Untersuchung des Kapillarverhaltens von Flüssigkeiten unter Schwerelosigkeit auf der Internationalen Raumstation


Auf der Internationalen Raumstation ISS ist am 2. Januar 2011 eine neue Versuchsanlage in Betrieb genommen worden, die der Untersuchung des Kapillarverhaltens von Flüssigkeiten unter Schwerelosigkeit dient. Konkret geht es um die Frage, wie es im All möglich ist, Flüssigkeiten mit Hilfe von Kapillarkanälen blasenfrei zu transportieren.
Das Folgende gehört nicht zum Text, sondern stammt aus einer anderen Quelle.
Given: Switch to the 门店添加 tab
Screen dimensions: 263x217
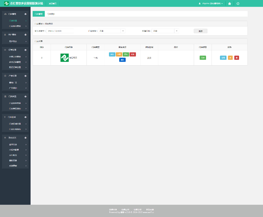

Im Laufe der mehrmonatigen Experimentserie, die das Zentrum für angewandte Raumfahrttechnologie und Mikrogravitation (ZARM) von Bremen aus steuert, wird insbesondere geklärt, welche Strömungsgeschwindigkeiten möglich sind, ohne dass der Flüssigkeitsstrom abreißt.

Das CCF-Projekt (Capillary Channel Flow) ist ein gelungenes Beispiel für eine internationale Forschungs-Kooperation: Wissenschaftler der Portland State University (PSU) und des Zentrums für angewandte Raumfahrttechnologie und Mikrogravitation (ZARM) der Universität Bremen führen mit Hilfe der Astronauten auf der ISS strömungstechnische Experimente durch. Der technisch aufwändige Versuchsapparat wurde von Astrium in Friedrichshafen gebaut und mit dem 38. Shuttle-Flug (Flug STS 131 des Space Shuttle Discovery) am 5. April 2010 zur Raumstation befördert. Dieser wurde nun an Bord der ISS von den Astronauten in die sogenannte Microgravity Science Glovebox (MSG) eingebaut. Nachdem der Aufbau und die Inbetriebnahme noch vom NASA-Stützpunkt Marshall Space Flight Center (MSFC) in Huntsville, Alabama, koordiniert wurde, wird die Versuchseinheit im weiteren Verlauf des Experimentes vollständig von der Bodenkontrollstation des ZARM in Bremen gesteuert.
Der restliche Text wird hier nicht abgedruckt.